═══ 待读文本

#include <cstdio>
#include <cstring>
#include <deque>
#define max(a,b) ((a) > (b) ? (a) : (b))
#define min(a,b) ((a) < (b) ? (a) : (b))
using namespace std;
const int LMT = 102;
const int SIZE = 656;
const int STAT = 256;
const int inf = 10000000;
const int wiz = 26;
int del[2][SIZE][STAT], val[2][SIZE][STAT], siz, word;
int gra[SIZE][wiz], fail[SIZE];
/**********
搞清楚要求的是什么啊。。。
这里最重要的是del。
前状态其实已经可以从tire树中取得,不用再确定当前字符所接的前一个字符的位置。
这种题目直接YY成图中的遍历似乎会好很多。
偷看了cxlove神的代码,羞愧啊...
这种题里其实有两种递推关系,一种是tire树中遍历,以当前所在节点为状态还有一种是寻找当前字母在字符串中的前字符,大神果断选了第一种,可是我居然把两种都选了,以至于想不出啊
**********/
struct __node
{
bool can;
int point, state;
}node[SIZE];
void init(void)
{
int i, j, k;
siz = 1;
word = 0;
memset(gra, 0, sizeof(gra));
memset(fail, 0, sizeof(fail));
for(i = 0; i< 2; ++i)
for(j = 0; j < SIZE; ++j)
for(k =0; k < STAT; ++k)
{
del[i][j][k] = inf;
val[i][j][k] = -inf;
}
for(i = 0; i < SIZE; ++i)

══════
═══ 提供的数据行

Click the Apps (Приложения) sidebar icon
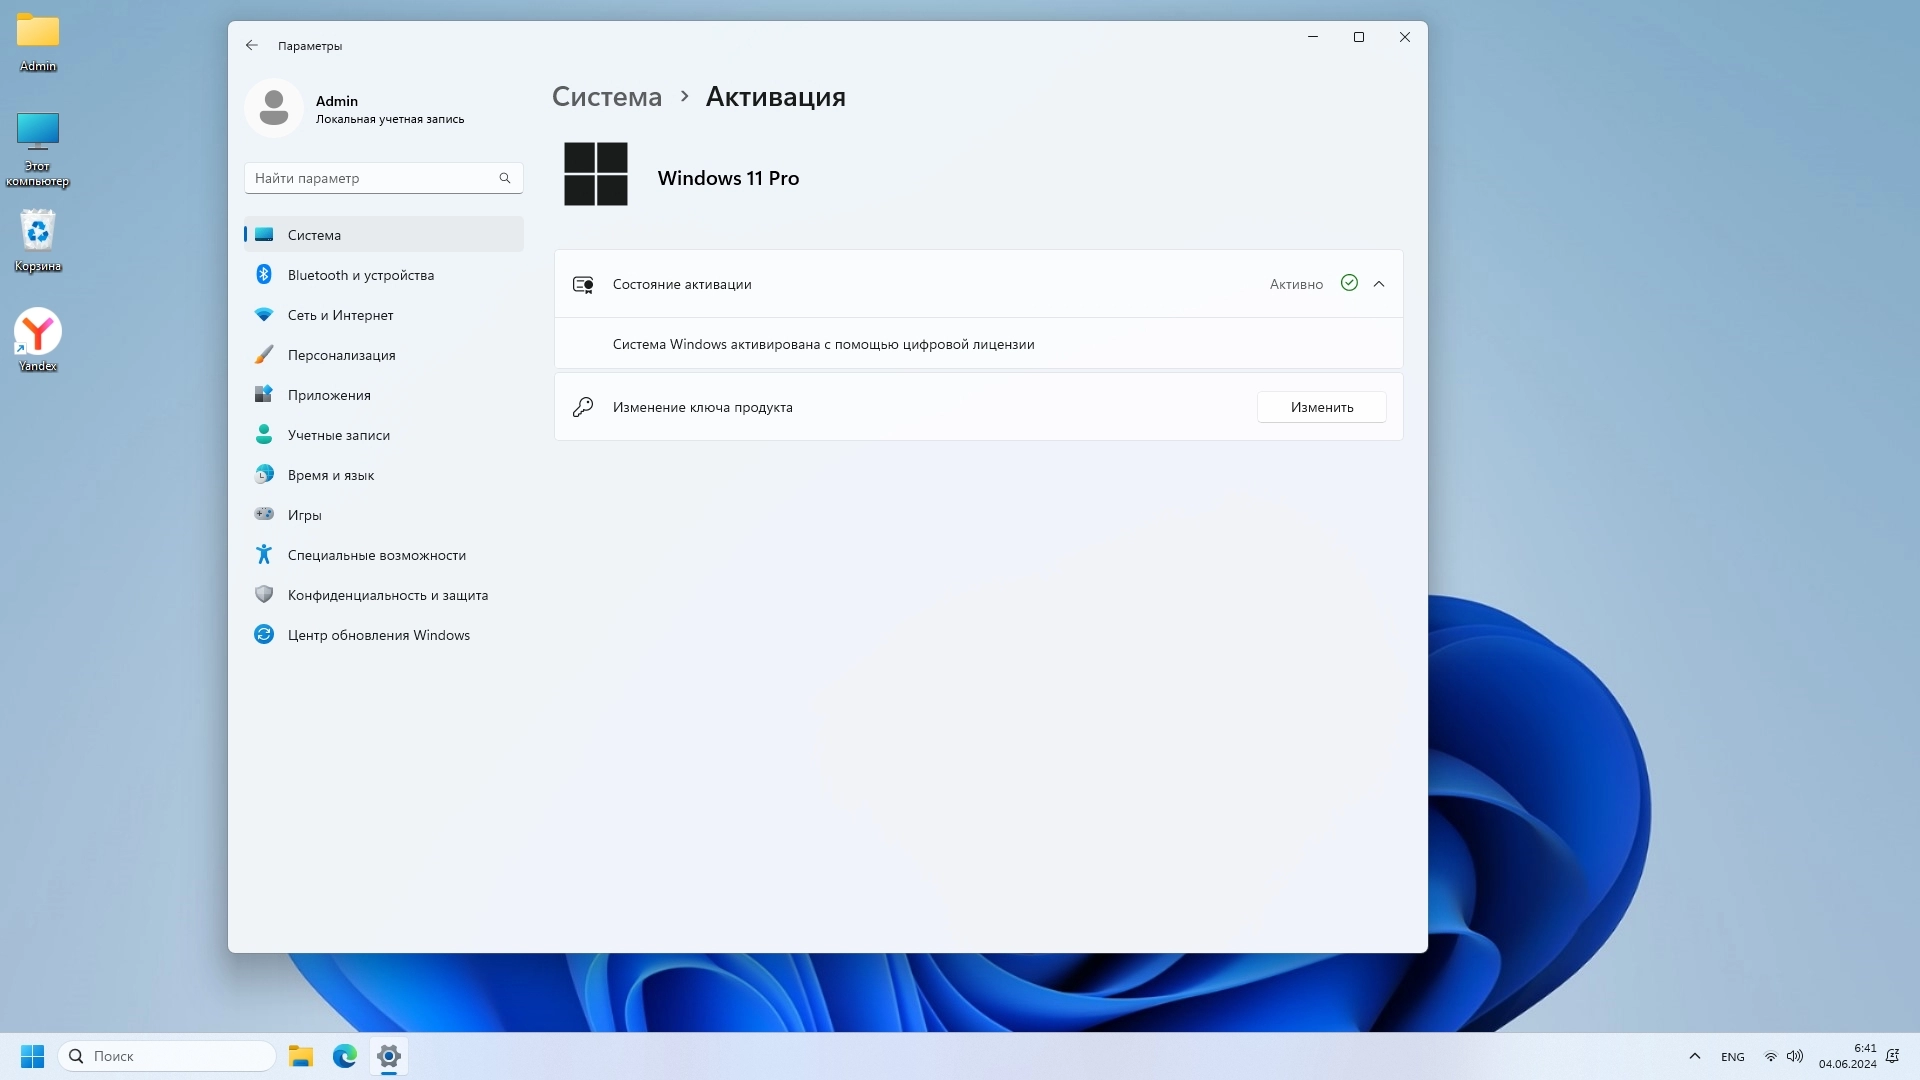Viewport: 1920px width, 1080px height. pyautogui.click(x=264, y=394)
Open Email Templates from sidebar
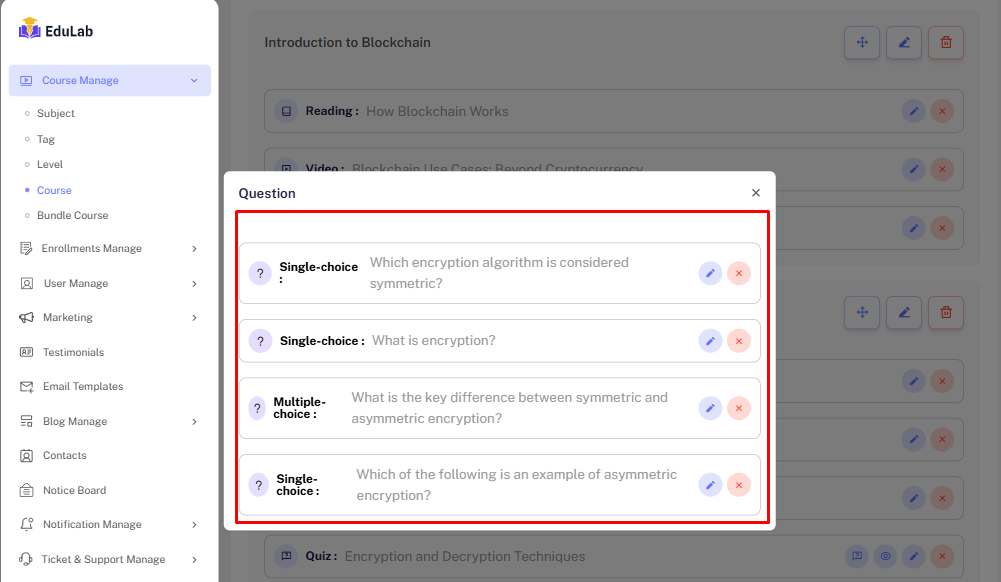This screenshot has width=1001, height=582. coord(83,387)
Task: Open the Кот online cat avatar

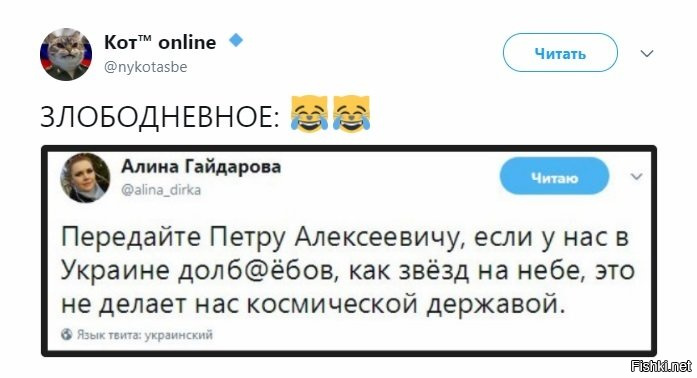Action: click(66, 54)
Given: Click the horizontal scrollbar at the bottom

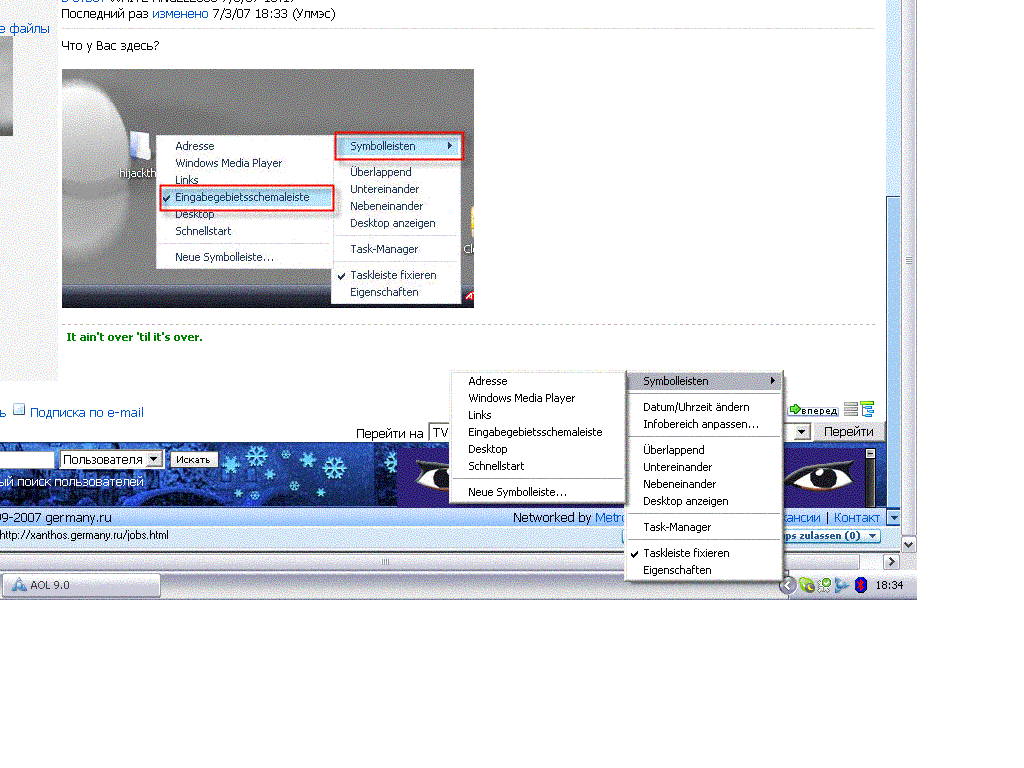Looking at the screenshot, I should click(385, 562).
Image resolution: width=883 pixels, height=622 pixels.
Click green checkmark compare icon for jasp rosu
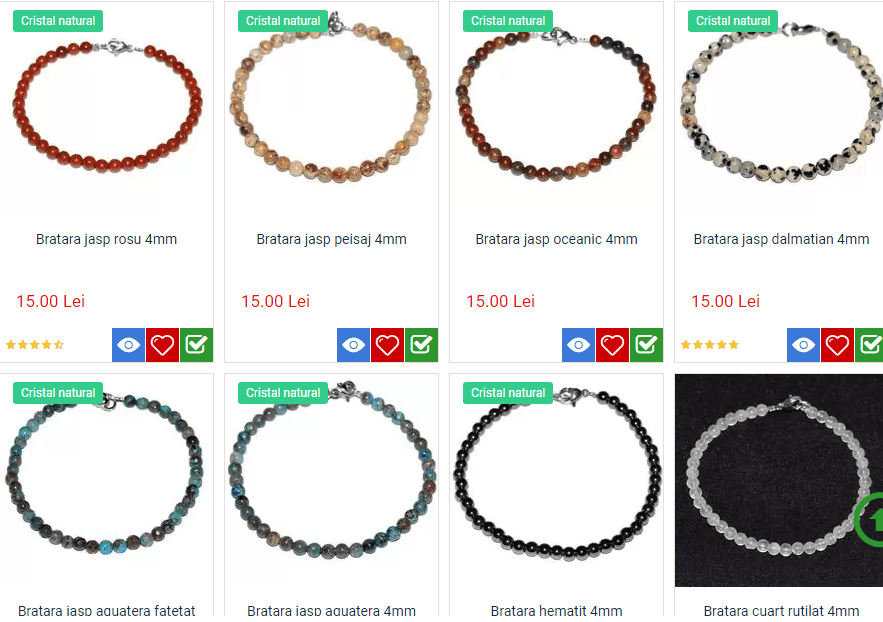pyautogui.click(x=197, y=344)
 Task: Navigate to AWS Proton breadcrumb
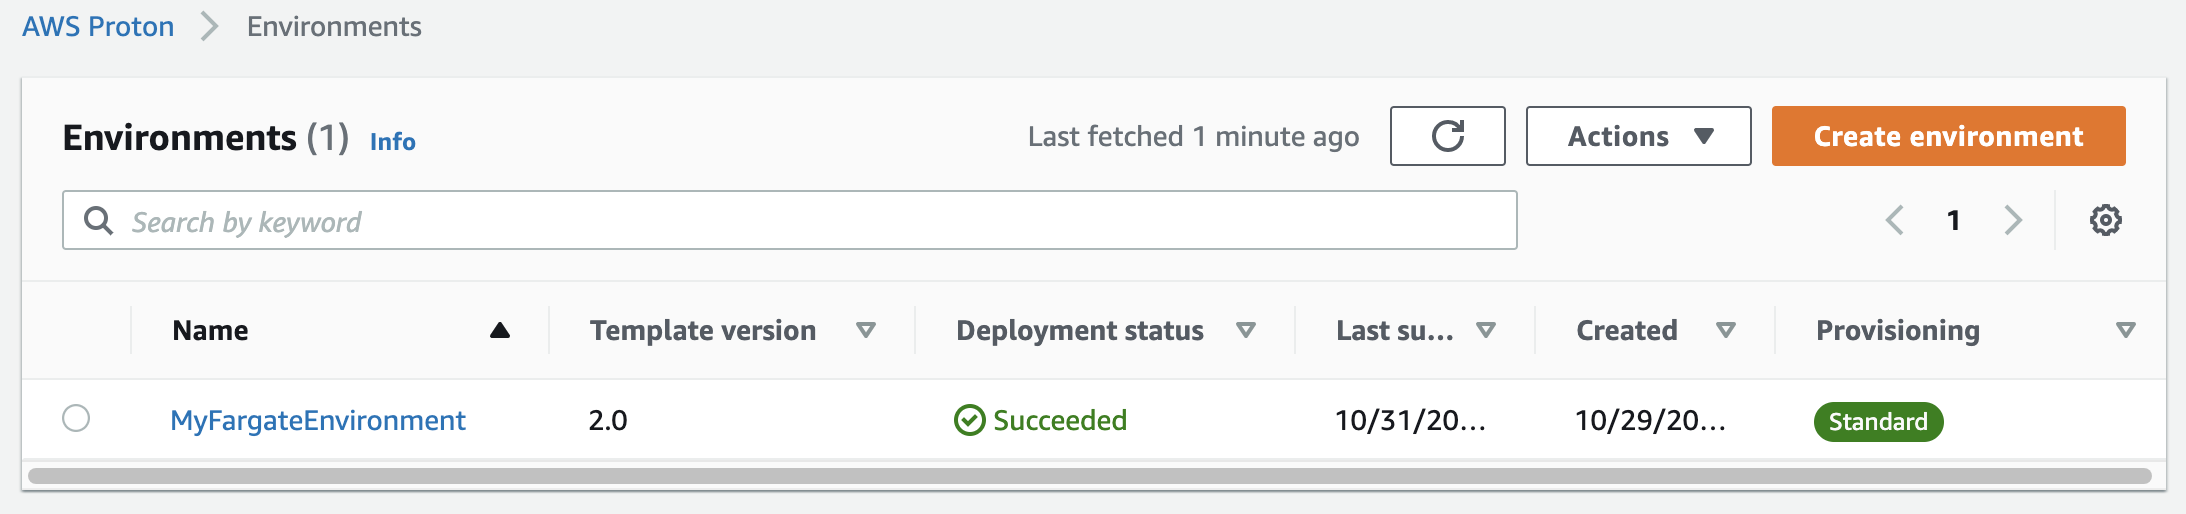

══════

给定任务: 请从上方这段 C++ 代码最后一行之后接着往下续写。

任务解答:
{
node[i].point = node[i].state = 0;
node[i].can = 1;
}
}
void insert(char sec[],const int &__point)
{
int i, current, index;
for(current = 0, i = 0; sec[i]; ++i)
{
index = sec[i] - 'a';
if (!gra[current][index])
gra[current][index] = siz++;
current = gra[current][index];
}
if(__point != 999 && __point != -999)
{
node[current].can = 1;
node[current].point += __point;
}
else if(__point == 999)
{
node[current].can = 1;
node[current].state |= 1 << (word++);
}
else node[current].can = 0;
}
void build_ac(void)
{
int current,v;
deque<int>q;
q.clear();
for(int i=0;i<wiz;i++)
if(gra[0][i])q.push_back(gra[0][i]);
while(!q.empty())
{
current=q.front();
q.pop_front();
for(int i = 0;i < wiz;++i)
if(gra[current][i])
{
v = gra[current][i];
fail[v] = gra[fail[current]][i];
node[v].can &= node[fail[v]].can;
node[v].point += node[fail[v]].point;
node[v].state |= node[fail[v]].state;
q.push_back(v);
}
else gra[current][i] = gra[fail[current]][i];
}
}
int main(void)
{
char str[LMT];
int T, n, g,lim, i, ans, value, current, index, state, I = 1;
scanf("%d", &T);
while(T--)
{
init();
lim = 0;ans = inf;
scanf("%d",&n);
while(n--)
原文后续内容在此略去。